Former US presidential security advisor Zbigniew Brzezinski once described two “vital geopolitical pivots” in Eurasia – Ukraine and Azerbaijan.
Brzenzinski also warned that the US should never allow the Eurasian “middle space” (Russia) to rebuff the West, become “an assertive single entity, and either gains control over the South or forms an alliance with the major Eastern actor.” (China).
Well done, neocons.
Azerbaijan is increasingly playing a key role in the integration of Eurasia, but there are a few hurdles slowing that progress, which outside actors could look to exploit to sow chaos. First, Azerbaijan’s current “vital geopolitical pivots.”
It is currently part of the most-used route of the Russia-to-India International North-South Transport Corridor (INSTC) and is a vital part of China’s land route to Europe. From Silk Road Briefing:
Transport routes passing through Azerbaijan at the moment are becoming increasingly attractive as the country creates conditions to ensure efficient transit as soon as possible. This is especially true as Baku Port has become a transport and logistics Caspian Sea gateway between Europe and China.

• SOURCE MATERIAL:
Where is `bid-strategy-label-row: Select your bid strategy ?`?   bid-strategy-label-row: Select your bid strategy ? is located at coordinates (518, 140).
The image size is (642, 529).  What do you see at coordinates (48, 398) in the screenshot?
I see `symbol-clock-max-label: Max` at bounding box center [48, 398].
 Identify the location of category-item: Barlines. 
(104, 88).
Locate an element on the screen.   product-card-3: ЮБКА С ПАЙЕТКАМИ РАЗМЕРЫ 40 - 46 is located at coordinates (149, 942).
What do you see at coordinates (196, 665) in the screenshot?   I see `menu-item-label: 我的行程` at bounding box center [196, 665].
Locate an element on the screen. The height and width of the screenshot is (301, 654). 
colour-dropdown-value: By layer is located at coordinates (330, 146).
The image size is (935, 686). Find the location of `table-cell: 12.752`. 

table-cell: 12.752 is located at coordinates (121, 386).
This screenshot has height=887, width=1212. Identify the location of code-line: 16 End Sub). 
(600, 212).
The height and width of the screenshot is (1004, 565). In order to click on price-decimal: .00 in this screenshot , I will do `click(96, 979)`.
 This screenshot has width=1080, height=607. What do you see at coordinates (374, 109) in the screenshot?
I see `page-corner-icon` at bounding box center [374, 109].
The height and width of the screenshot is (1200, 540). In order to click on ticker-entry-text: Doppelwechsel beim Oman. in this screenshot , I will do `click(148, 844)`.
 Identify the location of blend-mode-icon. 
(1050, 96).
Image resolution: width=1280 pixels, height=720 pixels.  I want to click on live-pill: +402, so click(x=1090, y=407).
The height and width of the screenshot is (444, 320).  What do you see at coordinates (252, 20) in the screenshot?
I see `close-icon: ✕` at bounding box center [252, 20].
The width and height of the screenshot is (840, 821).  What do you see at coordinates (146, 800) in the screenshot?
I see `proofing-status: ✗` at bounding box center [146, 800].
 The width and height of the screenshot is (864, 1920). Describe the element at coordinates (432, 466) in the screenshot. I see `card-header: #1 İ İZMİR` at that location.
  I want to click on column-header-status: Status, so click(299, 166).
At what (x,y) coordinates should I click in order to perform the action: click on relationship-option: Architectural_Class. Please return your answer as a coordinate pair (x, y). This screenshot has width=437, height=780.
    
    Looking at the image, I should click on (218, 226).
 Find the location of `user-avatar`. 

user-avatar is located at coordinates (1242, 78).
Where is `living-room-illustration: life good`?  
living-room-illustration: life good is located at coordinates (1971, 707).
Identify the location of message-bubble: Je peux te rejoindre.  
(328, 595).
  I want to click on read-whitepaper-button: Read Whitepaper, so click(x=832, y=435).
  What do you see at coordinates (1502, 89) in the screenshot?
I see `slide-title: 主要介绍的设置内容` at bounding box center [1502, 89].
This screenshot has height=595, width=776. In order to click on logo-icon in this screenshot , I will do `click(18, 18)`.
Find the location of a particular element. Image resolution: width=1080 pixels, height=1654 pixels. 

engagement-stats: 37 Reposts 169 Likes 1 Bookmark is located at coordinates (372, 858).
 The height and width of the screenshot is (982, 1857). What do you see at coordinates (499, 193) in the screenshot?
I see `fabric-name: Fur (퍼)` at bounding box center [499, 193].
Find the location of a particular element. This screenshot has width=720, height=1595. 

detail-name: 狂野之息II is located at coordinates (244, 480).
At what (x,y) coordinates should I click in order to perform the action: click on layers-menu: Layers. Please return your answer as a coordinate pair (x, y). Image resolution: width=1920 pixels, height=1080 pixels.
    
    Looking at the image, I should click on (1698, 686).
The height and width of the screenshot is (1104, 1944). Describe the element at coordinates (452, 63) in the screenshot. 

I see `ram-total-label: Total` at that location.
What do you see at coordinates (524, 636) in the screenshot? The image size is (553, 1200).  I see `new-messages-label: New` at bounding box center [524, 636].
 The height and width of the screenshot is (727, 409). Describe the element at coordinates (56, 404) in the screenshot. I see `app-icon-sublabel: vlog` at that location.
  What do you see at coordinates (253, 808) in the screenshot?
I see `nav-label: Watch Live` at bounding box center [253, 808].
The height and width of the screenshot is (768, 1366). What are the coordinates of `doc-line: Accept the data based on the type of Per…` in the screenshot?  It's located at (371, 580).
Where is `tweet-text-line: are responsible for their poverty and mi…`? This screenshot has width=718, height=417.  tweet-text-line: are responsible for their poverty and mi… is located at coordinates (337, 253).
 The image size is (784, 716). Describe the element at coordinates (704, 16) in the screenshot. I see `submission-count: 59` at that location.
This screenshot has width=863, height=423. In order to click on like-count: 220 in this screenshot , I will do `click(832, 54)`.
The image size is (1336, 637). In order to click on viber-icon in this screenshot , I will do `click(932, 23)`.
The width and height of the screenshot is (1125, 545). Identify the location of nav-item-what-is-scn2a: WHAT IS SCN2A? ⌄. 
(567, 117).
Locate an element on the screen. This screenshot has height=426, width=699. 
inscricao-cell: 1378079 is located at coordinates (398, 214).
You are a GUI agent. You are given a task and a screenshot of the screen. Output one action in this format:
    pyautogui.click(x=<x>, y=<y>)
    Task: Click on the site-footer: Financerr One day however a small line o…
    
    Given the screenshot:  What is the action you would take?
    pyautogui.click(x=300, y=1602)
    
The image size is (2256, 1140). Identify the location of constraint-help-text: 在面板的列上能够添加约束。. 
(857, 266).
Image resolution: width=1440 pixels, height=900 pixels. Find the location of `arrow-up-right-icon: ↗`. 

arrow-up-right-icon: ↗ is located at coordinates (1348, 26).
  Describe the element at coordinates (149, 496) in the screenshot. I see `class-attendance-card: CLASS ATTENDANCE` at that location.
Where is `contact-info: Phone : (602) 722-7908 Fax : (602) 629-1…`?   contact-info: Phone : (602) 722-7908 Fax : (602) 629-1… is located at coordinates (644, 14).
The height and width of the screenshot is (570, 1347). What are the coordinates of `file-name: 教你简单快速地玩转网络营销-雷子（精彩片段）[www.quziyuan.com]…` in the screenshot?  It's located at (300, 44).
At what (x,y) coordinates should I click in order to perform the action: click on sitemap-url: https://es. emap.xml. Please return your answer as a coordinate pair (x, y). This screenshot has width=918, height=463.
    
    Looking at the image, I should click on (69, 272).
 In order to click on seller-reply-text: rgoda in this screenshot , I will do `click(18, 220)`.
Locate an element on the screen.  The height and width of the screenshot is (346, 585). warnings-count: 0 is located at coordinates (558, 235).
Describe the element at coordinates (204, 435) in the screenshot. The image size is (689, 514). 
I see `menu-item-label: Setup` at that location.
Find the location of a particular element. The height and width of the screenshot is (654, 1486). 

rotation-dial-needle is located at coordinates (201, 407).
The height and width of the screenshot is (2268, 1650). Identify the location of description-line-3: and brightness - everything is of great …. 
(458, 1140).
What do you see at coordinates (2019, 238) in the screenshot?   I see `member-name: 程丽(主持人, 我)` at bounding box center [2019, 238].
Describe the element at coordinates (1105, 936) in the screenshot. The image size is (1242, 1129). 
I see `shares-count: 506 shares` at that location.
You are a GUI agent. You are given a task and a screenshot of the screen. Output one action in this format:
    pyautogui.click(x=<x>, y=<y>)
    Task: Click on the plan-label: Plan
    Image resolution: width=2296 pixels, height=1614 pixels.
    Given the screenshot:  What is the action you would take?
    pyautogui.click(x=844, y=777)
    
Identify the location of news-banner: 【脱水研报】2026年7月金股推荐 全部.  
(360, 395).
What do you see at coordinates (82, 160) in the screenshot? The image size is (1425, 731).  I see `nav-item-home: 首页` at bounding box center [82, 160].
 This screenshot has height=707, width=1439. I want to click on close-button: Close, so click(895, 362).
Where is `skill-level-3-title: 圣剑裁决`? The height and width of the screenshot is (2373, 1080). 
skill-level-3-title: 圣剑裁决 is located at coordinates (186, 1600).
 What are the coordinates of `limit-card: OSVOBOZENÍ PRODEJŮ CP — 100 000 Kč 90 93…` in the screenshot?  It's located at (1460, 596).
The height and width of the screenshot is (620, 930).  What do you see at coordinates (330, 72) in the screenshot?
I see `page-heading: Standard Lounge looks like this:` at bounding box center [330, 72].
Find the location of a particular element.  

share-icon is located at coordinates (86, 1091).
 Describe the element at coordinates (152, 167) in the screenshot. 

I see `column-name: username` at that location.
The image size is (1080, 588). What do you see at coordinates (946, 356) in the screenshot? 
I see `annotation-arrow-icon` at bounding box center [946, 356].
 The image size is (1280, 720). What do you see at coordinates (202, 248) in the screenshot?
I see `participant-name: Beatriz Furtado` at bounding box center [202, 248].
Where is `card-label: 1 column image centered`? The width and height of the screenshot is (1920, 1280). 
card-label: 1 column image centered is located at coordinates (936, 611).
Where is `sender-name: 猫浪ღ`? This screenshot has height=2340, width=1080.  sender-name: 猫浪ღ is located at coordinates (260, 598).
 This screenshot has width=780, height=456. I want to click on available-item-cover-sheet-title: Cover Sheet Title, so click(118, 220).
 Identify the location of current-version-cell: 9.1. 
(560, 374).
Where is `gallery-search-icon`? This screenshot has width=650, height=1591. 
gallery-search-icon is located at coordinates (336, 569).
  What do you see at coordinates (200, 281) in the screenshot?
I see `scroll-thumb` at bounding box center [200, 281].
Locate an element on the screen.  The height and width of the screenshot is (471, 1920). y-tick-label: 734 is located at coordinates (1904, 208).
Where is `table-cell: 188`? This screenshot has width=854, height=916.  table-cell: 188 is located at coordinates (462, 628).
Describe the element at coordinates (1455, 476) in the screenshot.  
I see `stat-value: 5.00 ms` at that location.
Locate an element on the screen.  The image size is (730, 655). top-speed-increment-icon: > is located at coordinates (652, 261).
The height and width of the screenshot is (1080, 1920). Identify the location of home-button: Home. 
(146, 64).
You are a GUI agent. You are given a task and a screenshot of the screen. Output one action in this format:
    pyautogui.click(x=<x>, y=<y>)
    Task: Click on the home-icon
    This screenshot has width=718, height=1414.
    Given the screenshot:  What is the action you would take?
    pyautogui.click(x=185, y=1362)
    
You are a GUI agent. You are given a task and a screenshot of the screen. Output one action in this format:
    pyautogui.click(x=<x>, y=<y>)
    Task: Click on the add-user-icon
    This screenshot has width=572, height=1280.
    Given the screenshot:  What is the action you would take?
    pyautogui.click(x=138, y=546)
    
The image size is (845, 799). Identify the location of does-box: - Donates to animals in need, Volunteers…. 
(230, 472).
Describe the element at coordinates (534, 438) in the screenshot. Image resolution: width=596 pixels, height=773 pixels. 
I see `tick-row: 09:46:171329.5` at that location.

• EXERCISE INSTRUCTIONS:
(1) In the Azerbaijan passage, what has Baku Port become?
(2) Render this sentence from the Azerbaijan passage in Spanish: "Transport routes passing through Azerbaijan at the moment are becoming increasingly attractive as the country creates conditions to ensure efficient transit as soon as possible."
The rows can be ignored here.

• RESULTS FOR EACH TASK:
(1) A transport and logistics Caspian Sea gateway between Europe and China.

(2) Las rutas de transporte que pasan por Azerbaiyán en este momento se están volviendo cada vez más atractivas, ya que el país crea condiciones para garantizar un tránsito eficiente lo antes posible.